*Artigo*:

- - -

O que é que a proposta da ONU oferece à população judaica? À primeira vista, tudo: uma quota de imigração de 150.000 ou mais; independência política; cerca de dois terços da Palestina; três grandes portos e quase toda a costa. É mais do que os optimistas dos membros da Agência Judaica se atreviam a pedir.

Esta «compreensão» e «bondade» não é um pouco suspeita?

Porque é que os representantes do Canadá, da Holanda e da Suécia, que têm laços estreitos com as potências anglo-saxónicas, votaram a favor desta proposta? E porque é que os representantes da Guatemala, do Peru e do Uruguai, cuja política é ditada por Washington, votaram a favor? Todos os jornais sionistas, bem como os semi-sionistas (os órgãos do Partido Comunista da Palestina) recusaram colocar esta questão. E é claro que não responderam.

Mas é precisamente essa a questão decisiva. Mais importante do que o conteúdo da proposta são os motivos daqueles que a apresentaram. Não se enganem! Por detrás daquilo a que Marshall chama os países «neutros» estão as potências que mais se interessam por esta questão. Os cálculos que levaram à proposta de divisão são exatamente os mesmos que levaram à divisão da Índia.

Que cálculos são esses? No nosso período, o período das revoluções sociais e das revoltas dos povos escravizados, o imperialismo governa por dois métodos principais: a repressão implacável e brutal (como na Indonésia, na Indochina e na Grécia), ou a ruptura da guerra de classes através de conflitos nacionais. O segundo método é mais barato e mais seguro, além de permitir que o imperialismo se esconda atrás das cortinas.

- - -

*Informações extraídas*:
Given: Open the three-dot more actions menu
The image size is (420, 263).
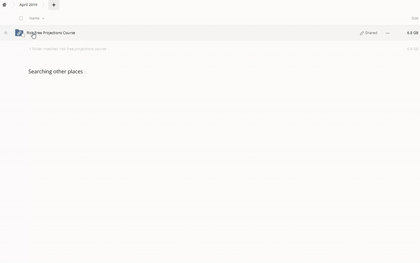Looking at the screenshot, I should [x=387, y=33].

- - -

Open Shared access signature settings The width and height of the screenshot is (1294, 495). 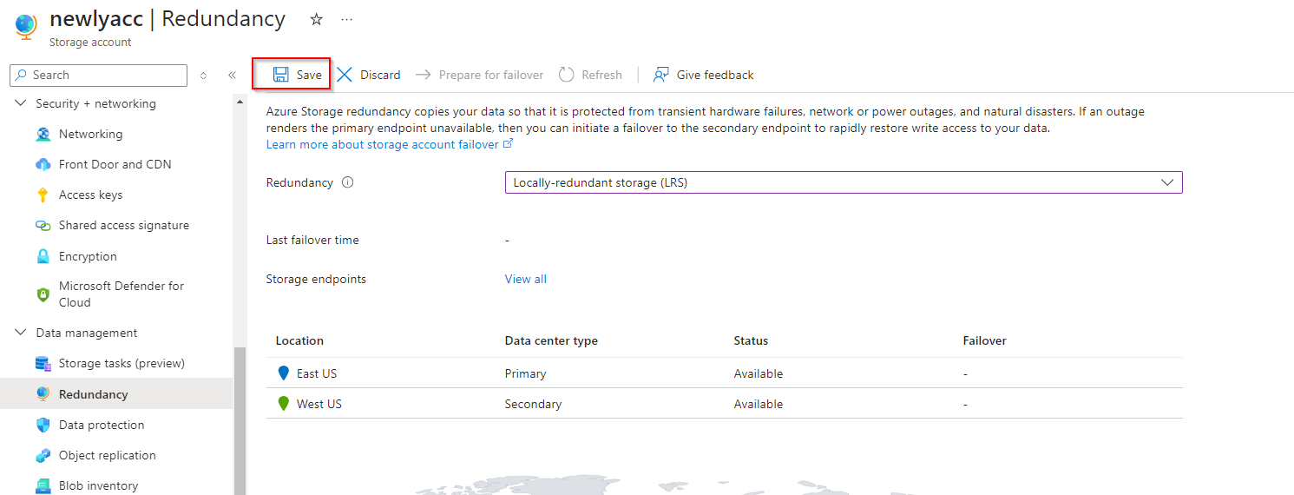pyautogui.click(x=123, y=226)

- - -

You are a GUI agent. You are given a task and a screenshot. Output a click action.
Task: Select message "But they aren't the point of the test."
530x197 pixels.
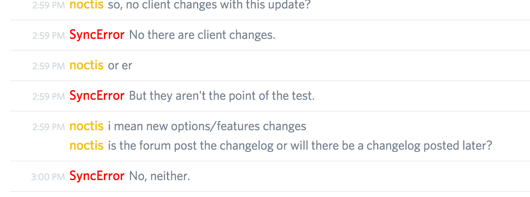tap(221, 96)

- - -

*Conjunto de tarefas*:
1. No artigo sobre a proposta da ONU para a Palestina, porque é que o imperialismo prefere romper a guerra de classes através de conflitos nacionais em vez de recorrer à repressão brutal?
2. Retome o artigo sobre a proposta da ONU para a Palestina e continue-o a partir da última frase apresentada.

*Respostas fornecidas*:
1. Porque esse método é mais barato e mais seguro do que a repressão implacável e brutal. Além disso, permite ao imperialismo esconder-se atrás das cortinas.

2.
Até agora, o imperialismo tem utilizado com êxito métodos de dividir para reinar neste país, usando a imigração sionista como fator de divisão. Desta forma, foi criada uma tensão nacional que, em grande medida, dirigiu a raiva provocada pelo imperialismo entre as massas árabes da Palestina e do Médio Oriente contra os judeus. Mas ultimamente este método deixou de produzir os resultados desejados. Apesar da tensão nacional, desenvolveu-se no país uma classe operária árabe forte e combativa. Um novo capítulo na história da Palestina foi aberto quando trabalhadores árabes e judeus cooperaram em greves de grande escala para forçar os exploradores imperialistas a fazer concessões. E o fracasso da última tentativa de forçar o povo da Palestina a um novo turbilhão de derramamento de sangue mútuo através de provocações ensinou aos imperialistas uma nova lição. Agora tiraram as suas conclusões: se eles se recusam a lutar entre si, nós colocá-los-emos numa situação económica e política que os obrigará a fazê-lo! É este o verdadeiro conteúdo da proposta de partilha.

Talvez a proposta de partilha concretize o sonho de independência política do povo judeu? A «independência» do Estado judeu resumir-se-á a uma escolha «livre» e «independente» entre duas opções: morrer à fome ou vender-se ao imperialismo. O comércio externo – tanto as importações como as exportações – continua como antes sob o controlo do imperialismo. Os sectores-chave da economia – petróleo, eletricidade e minerais – continuam nas mãos de monopólios estrangeiros. E os lucros continuarão a fluir para os bolsos dos capitalistas estrangeiros.

Um pequeno Estado judeu no coração do Médio Oriente pode ser um excelente instrumento nas mãos dos Estados imperialistas. Isolado das massas árabes, este Estado estará indefeso e completamente à mercê dos imperialistas. E eles usá-lo-ão para reforçar as suas posições, ao mesmo tempo que dão lições aos Estados árabes sobre o «perigo judeu» – isto é, a ameaça representada pelas inevitáveis tendências expansionistas do pequeno Estado judeu. E um dia, quando a tensão atingir o seu auge, os «amigos» imperialistas abandonarão o Estado judeu à sua sorte.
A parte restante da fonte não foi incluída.